**Try it**
Your answer should restate each line of the data below word for word.

..............................

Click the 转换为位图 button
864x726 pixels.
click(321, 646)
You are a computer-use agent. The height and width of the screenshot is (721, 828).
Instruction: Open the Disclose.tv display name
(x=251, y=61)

..............................

**Exercise output**
Click the 转换为位图 button
864x726 pixels.
click(321, 646)
You are a computer-use agent. The height and width of the screenshot is (721, 828).
Instruction: Open the Disclose.tv display name
(x=251, y=61)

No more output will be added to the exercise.